Our implementation of CG gives essentially the same results as that of the IterativeSolvers package which gives some confidence in the implementation of conjgrad in terms of correctness,
GMRES and FOM with Krylov directions have a very similar behaviour and are better than CG for a large number of iterations,
GMRES and FOM with "Grad" directions have a very similar behaviour and are quite a bit worse than the other two.

Recall that all these methods require the same complexity per step (dominated by one matrix-vector product) with the exception of the ones using the grad direction (two matrix-vector products).

The first point above is the most important one at this point, the other two help highlight that it can be difficult to compare iterative methods in general. Consider for instance a very similar example but with much worse condition number:

begin
    rng = StableRNG(111)

    # construct a simple SPD matrix
    n = 100
    A = randn(rng, n, n)
    A = (A'A + 2I)^4

    κA = round(cond(A), sigdigits=3)
    println("Condition number κ(A): $κA")

    x = randn(rng, n)
    b = A * x
    x0 = randn(rng, n)

    xcg, nrk = conjgrad(A, b, copy(x0); niter=n)
    res_krylov = itersolve(A, b, x0; niter=n, dirs=:krylov, criterion=:minres)
    res_grad = itersolve(A, b, x0; niter=n, dirs=:grad, criterion=:minres)
    res_fom_k = itersolve(A, b, x0; niter=n, dirs=:krylov, criterion=:fom)
    res_fom_g = itersolve(A, b, x0; niter=n, dirs=:grad, criterion=:fom)

    xcg, lcg = cg!(copy(x0), A, b; maxiter=n, log=true, reltol=0)
    ncg = [norm(A*x0-b), lcg.data[:resnorm]...]

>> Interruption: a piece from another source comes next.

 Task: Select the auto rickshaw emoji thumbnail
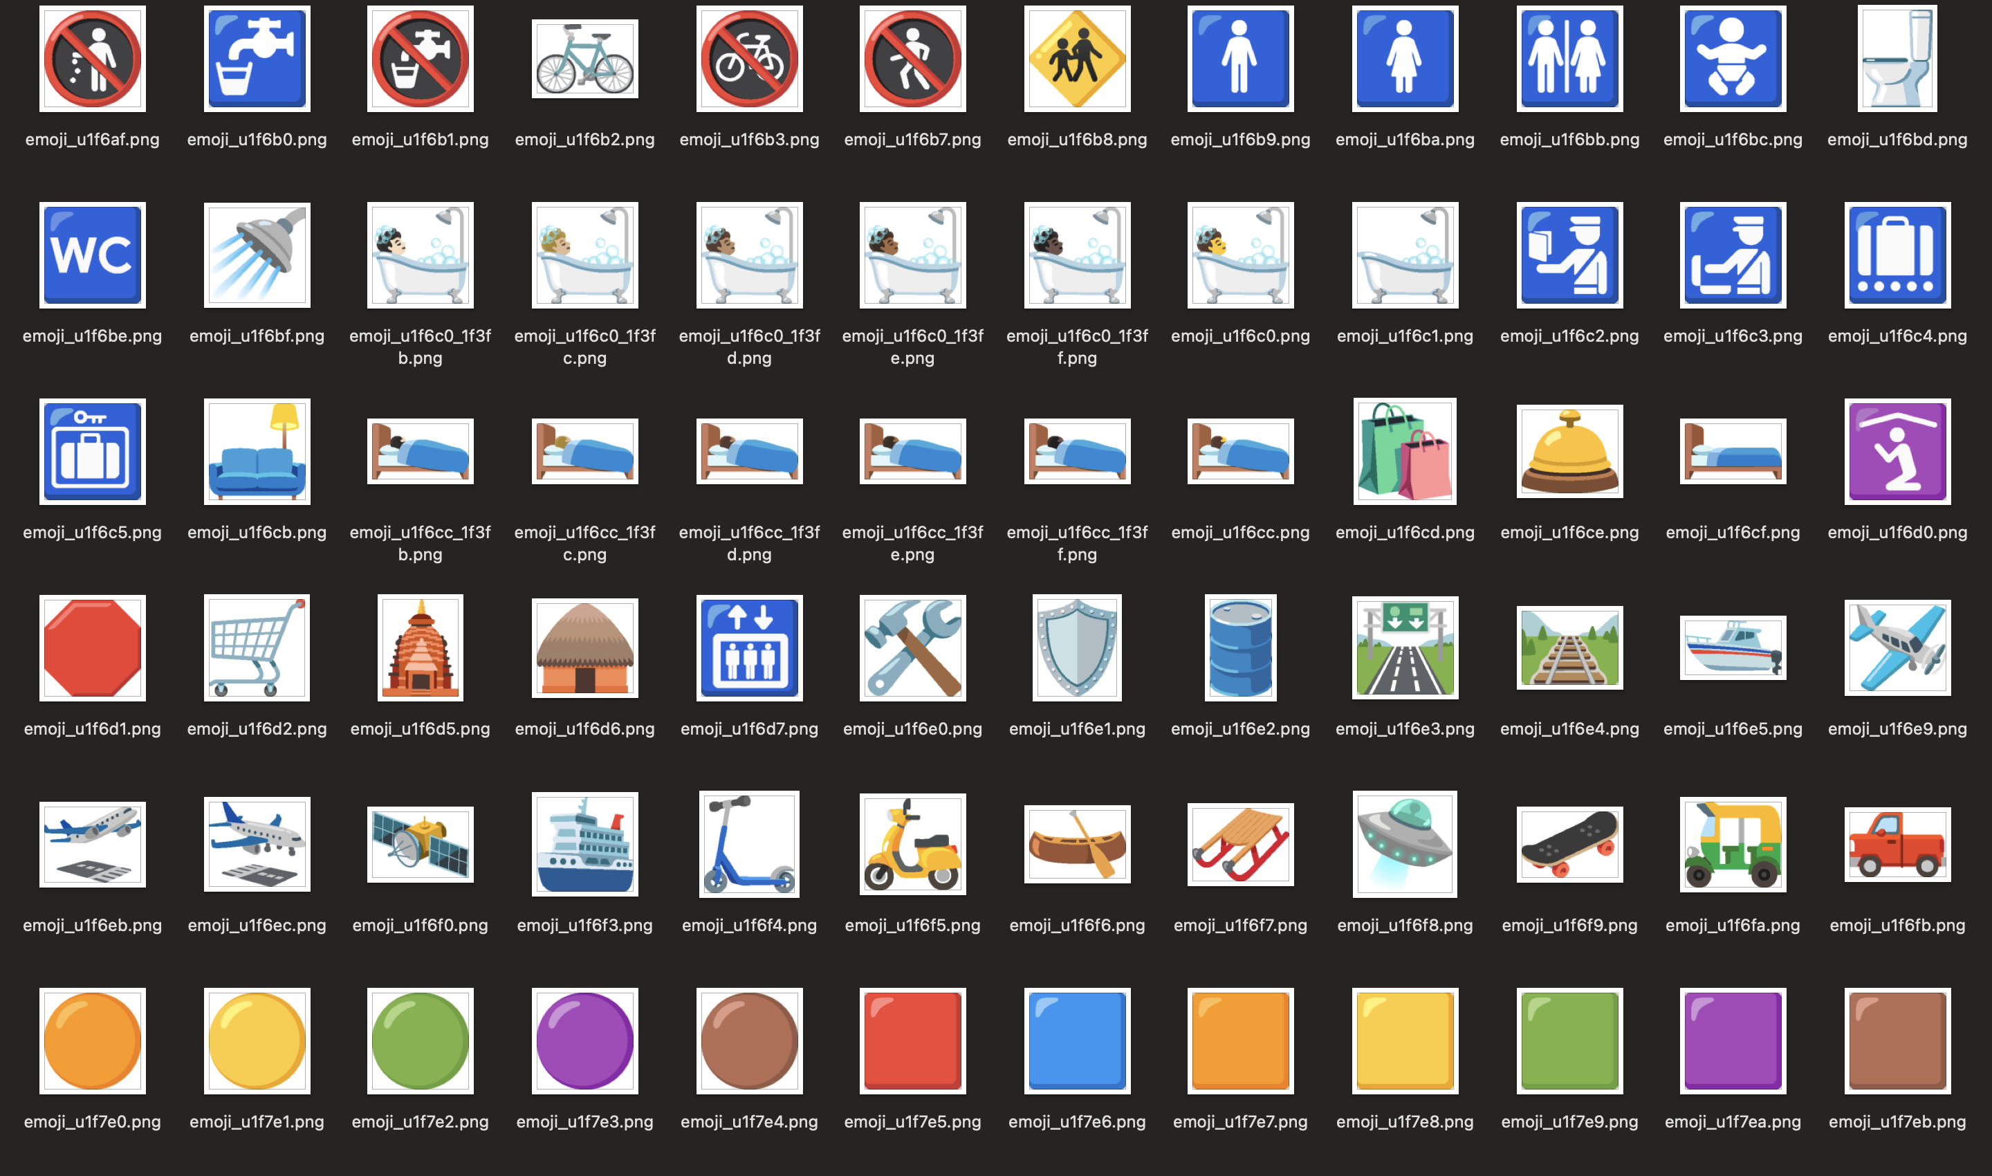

    figure(figsize=(8, 6))
    semilogy(nrk, label="CG", marker="v")
    semilogy(res_krylov[2], label="GMRES (krylov)")
    semilogy(res_grad[2], label="GMRES (grad)")
    semilogy(res_fom_k[2], label="FOM (krylov)", linestyle="--")
    semilogy(res_fom_g[2], label="FOM (grad)", linestyle="--")
    semilogy(ncg, label="CG (IterativeSolvers)", marker="x")
    xlabel("Number of iterations")
    ylabel("Norm of the residuals")
    legend()
end

Condition number κ(A): 1.42e9

So in this case CG does poorly whereas the other methods still end up eventually converging (though requiring a large number of steps).

What we didn't discuss

In these two posts, the main goal was to re-obtain GMRES and CG from scratch and in a constructive fashion. There's however quite a few interesting things that we didn't discuss to try to keep the presentation not too cluttered, these include:

how these iterative methods relate to the Hessenberg decomposition where \(A=Q'HQ\) for an orthonormal matrix \(Q\) and a Hessenberg matrix \(H\) (a matrix with \(h_{ij}=0\) for \(i > j+1\)),
how the iterative orthogonalisation procedure (Modified Gram-Schmidt) in the case of Krylov subspaces connect to methods for obtaining eigenvalues (Arnoldi iteration and Lanczos algorithm in the symmetric case) (see e.g. Strang (2006)),
how these iterative methods can suffer from stalling and how to deal with it, and what kind of guarantees they can offer,
the use of preconditioning to speed up convergence,
extensions such as BiCGStab van der Vorst (1992).

Short references

Saad and Schultz, GMRES: a generalized minimal residual algorithm for solving nonsymmetric linear systems, 1986. – The original GMRES paper.
Saad, Iterative Methods for Sparse Linear Systems, 2003. – A reference book on iterative methods by one of the author of GMRES.
van der Vorst, Bi-CGSTAB: A Fast and Smoothly Converging Variant of Bi-CG for the Solution of Nonsymmetric Linear Systems, 1992. – The original BiCGStab paper, unfortunately not in open access.
van der Vorst and Chan, Linear System Solvers: Sparse Iterative Methods, 1997. – A book chapter discussing iterative methods and, in particular, CG, GMRES etc.
Strang, Krylov Subspaces and Conjugate Gradients, 2006. – Lecture notes from Gil Strang on the topic.